Hindu Deities worshiped in Tamil Nadu
While most of the Hindu deities worshiped in Tamil Nadu were consistent with the names present in other parts of the country, many religious concepts were unique to only the Tamil tradition.
Lingam - A reminiscent of the Chola Empire, the Lingam is a popular representation of Lord Shiva in South India. The presence of Lingam is quite often witnessed in South Indian temples, particularly in the state of Tamil Nadu.
Pillayar - Pillayar is a South-Indian representation of Lord Ganesha with separate temples dedicated only to this deity. This was most common during the reign of the Chalukyas.

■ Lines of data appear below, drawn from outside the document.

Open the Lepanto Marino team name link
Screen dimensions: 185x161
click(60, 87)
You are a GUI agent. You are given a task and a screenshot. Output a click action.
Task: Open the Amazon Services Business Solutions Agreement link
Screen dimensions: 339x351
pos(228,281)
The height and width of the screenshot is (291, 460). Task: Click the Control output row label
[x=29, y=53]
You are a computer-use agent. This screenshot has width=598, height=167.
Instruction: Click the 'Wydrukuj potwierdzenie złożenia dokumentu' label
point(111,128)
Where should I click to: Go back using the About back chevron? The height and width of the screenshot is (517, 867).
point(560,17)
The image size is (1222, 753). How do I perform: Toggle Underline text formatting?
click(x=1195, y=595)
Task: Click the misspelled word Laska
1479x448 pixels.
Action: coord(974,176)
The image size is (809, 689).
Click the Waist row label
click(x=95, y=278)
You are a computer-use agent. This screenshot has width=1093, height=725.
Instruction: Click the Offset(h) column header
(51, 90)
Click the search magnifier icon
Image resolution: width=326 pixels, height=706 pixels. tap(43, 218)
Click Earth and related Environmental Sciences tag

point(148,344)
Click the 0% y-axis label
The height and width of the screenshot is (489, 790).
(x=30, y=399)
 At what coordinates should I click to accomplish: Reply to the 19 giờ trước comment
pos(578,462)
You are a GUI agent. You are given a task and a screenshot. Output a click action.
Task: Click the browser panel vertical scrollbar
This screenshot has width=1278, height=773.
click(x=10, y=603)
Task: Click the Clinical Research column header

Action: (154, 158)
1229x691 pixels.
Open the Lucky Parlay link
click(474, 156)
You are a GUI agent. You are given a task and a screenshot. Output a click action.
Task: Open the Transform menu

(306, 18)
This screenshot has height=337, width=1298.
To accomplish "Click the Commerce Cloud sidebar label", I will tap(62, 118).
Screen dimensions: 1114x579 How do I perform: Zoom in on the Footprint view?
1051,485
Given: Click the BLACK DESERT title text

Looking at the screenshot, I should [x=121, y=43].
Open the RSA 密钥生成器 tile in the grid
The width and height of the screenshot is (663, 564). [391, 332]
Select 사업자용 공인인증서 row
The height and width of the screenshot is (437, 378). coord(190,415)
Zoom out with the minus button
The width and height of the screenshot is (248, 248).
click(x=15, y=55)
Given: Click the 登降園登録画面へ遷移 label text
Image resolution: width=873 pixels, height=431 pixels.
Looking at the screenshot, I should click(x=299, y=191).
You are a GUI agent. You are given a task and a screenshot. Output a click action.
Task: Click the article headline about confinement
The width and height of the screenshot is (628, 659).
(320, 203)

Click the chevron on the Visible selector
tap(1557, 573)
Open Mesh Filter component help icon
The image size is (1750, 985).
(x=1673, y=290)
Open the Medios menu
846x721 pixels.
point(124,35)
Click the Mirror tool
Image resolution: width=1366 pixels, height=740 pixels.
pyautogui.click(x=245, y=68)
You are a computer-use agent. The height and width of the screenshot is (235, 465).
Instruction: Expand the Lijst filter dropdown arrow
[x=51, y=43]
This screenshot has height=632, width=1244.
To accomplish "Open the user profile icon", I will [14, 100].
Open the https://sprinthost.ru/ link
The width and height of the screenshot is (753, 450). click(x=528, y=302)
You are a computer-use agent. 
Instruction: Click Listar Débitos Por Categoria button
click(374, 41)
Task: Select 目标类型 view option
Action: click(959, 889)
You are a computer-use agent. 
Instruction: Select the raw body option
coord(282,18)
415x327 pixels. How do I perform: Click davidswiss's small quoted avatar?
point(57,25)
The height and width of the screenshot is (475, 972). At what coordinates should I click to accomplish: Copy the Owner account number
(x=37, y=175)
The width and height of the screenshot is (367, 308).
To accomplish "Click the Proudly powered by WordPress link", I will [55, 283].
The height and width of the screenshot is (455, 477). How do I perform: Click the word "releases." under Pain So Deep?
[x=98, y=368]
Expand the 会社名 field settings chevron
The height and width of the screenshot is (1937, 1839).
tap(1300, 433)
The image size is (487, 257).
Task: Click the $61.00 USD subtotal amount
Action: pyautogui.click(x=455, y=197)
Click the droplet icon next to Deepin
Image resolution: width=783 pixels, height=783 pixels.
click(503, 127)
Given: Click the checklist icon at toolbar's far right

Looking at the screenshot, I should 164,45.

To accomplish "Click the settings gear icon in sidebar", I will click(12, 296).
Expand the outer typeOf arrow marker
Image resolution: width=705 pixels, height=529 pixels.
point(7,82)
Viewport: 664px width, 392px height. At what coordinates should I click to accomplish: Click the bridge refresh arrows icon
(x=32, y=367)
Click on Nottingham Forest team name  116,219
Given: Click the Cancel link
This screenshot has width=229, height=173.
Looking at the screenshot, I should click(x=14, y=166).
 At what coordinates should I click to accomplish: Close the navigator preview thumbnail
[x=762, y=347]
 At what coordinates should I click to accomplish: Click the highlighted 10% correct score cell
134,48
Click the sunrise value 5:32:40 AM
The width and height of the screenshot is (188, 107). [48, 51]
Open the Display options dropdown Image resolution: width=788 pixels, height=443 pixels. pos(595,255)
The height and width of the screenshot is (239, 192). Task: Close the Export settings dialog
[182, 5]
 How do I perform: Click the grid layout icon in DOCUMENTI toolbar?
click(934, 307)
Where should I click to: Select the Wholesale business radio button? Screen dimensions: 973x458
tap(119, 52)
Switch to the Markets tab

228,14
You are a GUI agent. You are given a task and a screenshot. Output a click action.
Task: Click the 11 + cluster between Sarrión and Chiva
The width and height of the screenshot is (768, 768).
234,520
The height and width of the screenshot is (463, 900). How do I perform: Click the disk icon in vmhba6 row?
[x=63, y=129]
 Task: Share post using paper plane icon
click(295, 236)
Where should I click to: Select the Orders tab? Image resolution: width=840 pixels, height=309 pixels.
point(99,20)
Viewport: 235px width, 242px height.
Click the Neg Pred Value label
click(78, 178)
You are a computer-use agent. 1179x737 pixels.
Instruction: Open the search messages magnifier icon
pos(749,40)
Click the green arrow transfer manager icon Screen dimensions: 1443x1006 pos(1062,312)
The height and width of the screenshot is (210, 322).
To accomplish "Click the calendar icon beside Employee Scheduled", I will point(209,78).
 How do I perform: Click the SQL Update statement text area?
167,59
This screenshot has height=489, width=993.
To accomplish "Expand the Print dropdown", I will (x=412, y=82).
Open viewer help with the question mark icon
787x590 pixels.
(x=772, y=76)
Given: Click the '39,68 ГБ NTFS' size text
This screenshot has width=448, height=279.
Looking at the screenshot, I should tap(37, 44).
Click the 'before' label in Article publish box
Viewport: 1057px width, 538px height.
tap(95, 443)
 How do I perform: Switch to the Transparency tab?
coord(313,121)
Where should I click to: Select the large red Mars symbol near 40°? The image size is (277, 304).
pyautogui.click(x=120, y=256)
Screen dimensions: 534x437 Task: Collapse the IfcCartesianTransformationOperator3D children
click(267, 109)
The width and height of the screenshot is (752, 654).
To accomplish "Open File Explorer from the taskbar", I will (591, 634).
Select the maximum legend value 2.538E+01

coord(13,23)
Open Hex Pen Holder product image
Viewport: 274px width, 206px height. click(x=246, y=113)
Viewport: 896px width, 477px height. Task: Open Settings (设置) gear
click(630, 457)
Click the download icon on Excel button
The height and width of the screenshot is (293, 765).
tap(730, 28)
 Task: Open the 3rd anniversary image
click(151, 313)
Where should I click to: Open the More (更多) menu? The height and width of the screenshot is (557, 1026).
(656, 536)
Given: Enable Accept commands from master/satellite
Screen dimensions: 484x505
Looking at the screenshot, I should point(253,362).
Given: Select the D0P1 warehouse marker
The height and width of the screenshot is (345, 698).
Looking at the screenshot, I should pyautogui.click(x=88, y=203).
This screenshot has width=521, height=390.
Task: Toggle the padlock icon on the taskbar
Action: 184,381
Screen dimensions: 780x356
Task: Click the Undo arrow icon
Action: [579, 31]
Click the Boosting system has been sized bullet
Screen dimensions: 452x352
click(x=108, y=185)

Murugan - Murugan, synonymous with the names Kartikeya, Skanda, and Subrahmanya, is more popular among the people of South India, especially among Tamilians. Known across the state as Thamizh Kadavul (God of Tamils), Lord Murugan is considered the patron deity of Tamil Nadu.
Lingothbhavar - Lingothbhavar, or the advent of a linga, which appears as an icon of Shiva in multiple Puranas, adds to the formation of the ancient cults of the pillar and phallic reverence. The concept arose from a deity residing in a pillar and was later envisioned as Shiva emanating out from the lingam.
Nataraja - Otherwise known as The Lord of Dance, Nataraja is a portrayal of Lord Shiva as a celestial dancer who goes by the name Koothan. The earliest depictions of Shiva as Nataraja were seen in Chola sculptures and Tamil ideologies.
These were among the most important Tamil representations of Hindu deities.
Q1. Is there any relation between Tamil and Sanskrit?
While the two are commonly the main topics of debate when it comes to their emergence and significance, there is no notable similarity between these two languages. Both of these languages are considered among the oldest languages worldwide. Tamil is said to have Dravidian roots, while Sanskrit finds its origin in Indo-Aryan traditions.
Q2. Owing to the Tamil literary scriptures, was Shiva a South Indian deity?
There’s no doubt that Lord Shiva was a prominent deity in the Southern parts of the country. This was seen in the building of temples in his name as well as bronze figurines of him being patronized by the Cholas.
Q3. Why was Murugan popularly revered as the ‘God of the Tamils’ ?
The reason behind the deification of Lord Murugan as the ‘God of the Tamils’, is due to the practice of an ancient form of worship known as Seyon that was prevalent in the Tamil region. This form of worship was also another name for Lord Murugan. Due to this similarity, Lord Murugan was worshiped as the ‘God of the Tamils.’